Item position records
——
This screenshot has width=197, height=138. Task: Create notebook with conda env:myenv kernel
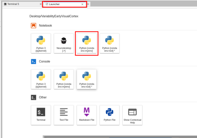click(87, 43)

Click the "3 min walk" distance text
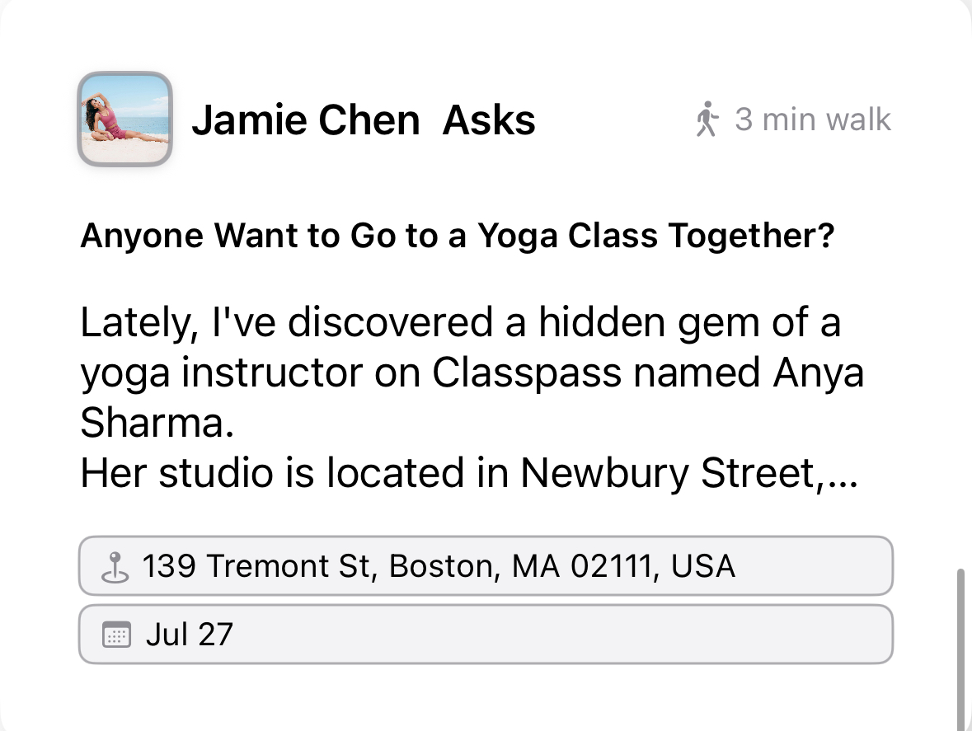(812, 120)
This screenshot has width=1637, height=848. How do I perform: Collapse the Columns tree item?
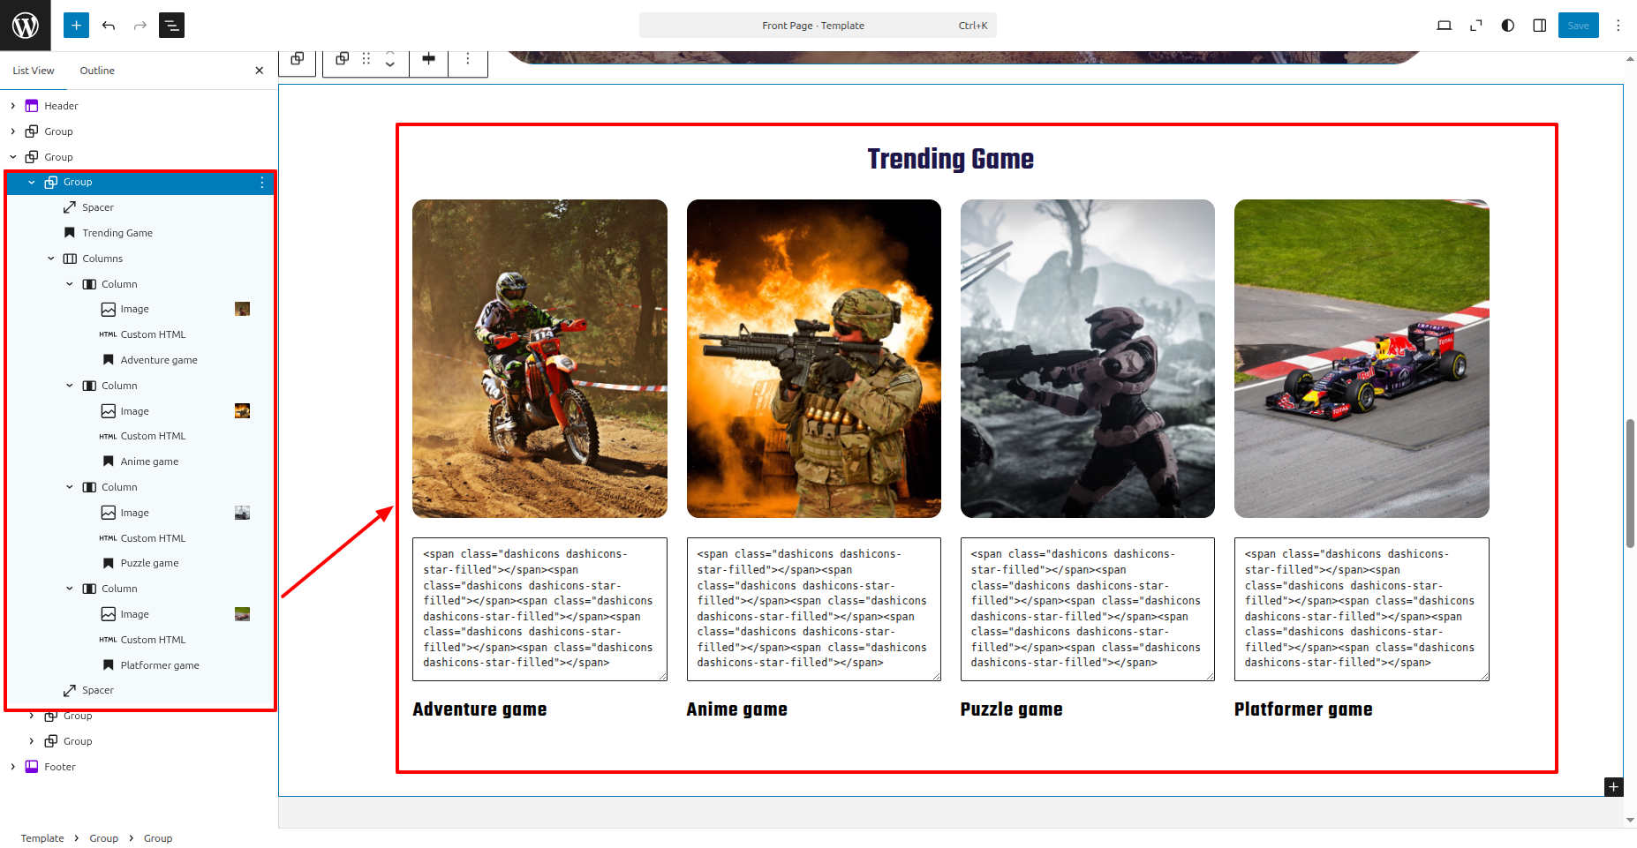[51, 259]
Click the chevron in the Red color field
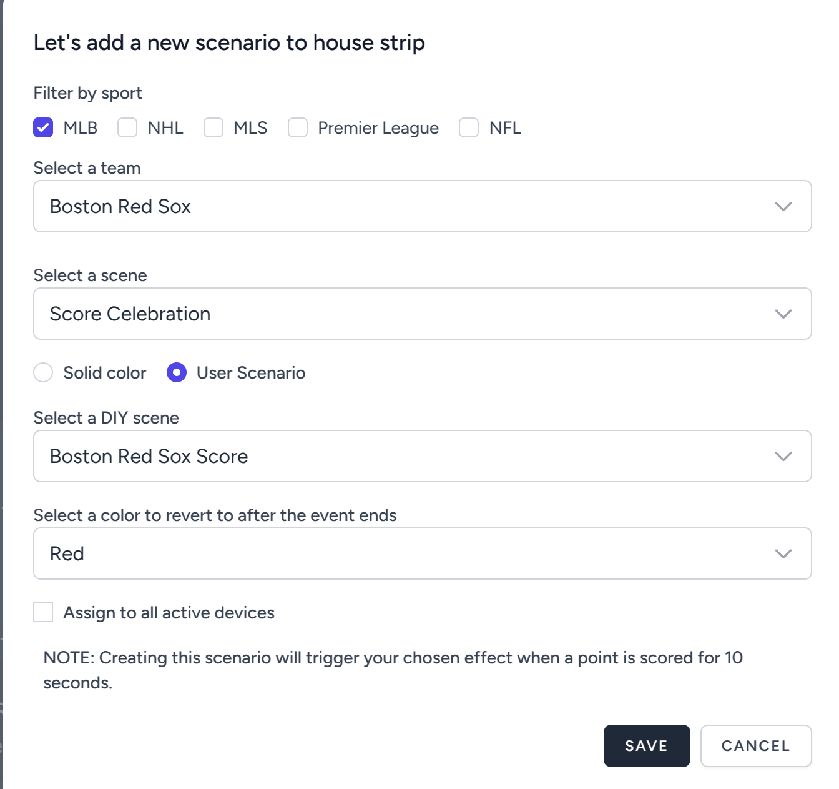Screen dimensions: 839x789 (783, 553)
——
Goal: Copy each line of text from the records above verbatim, omitting the pictures.

Exercise output:
This screenshot has width=197, height=138. Task: Create notebook with conda env:myenv kernel
click(87, 43)

Click the "3 min walk" distance text
(812, 120)
This screenshot has width=1637, height=848. How do I perform: Collapse the Columns tree item?
[51, 259]
Click the chevron in the Red color field
Screen dimensions: 839x789 (783, 553)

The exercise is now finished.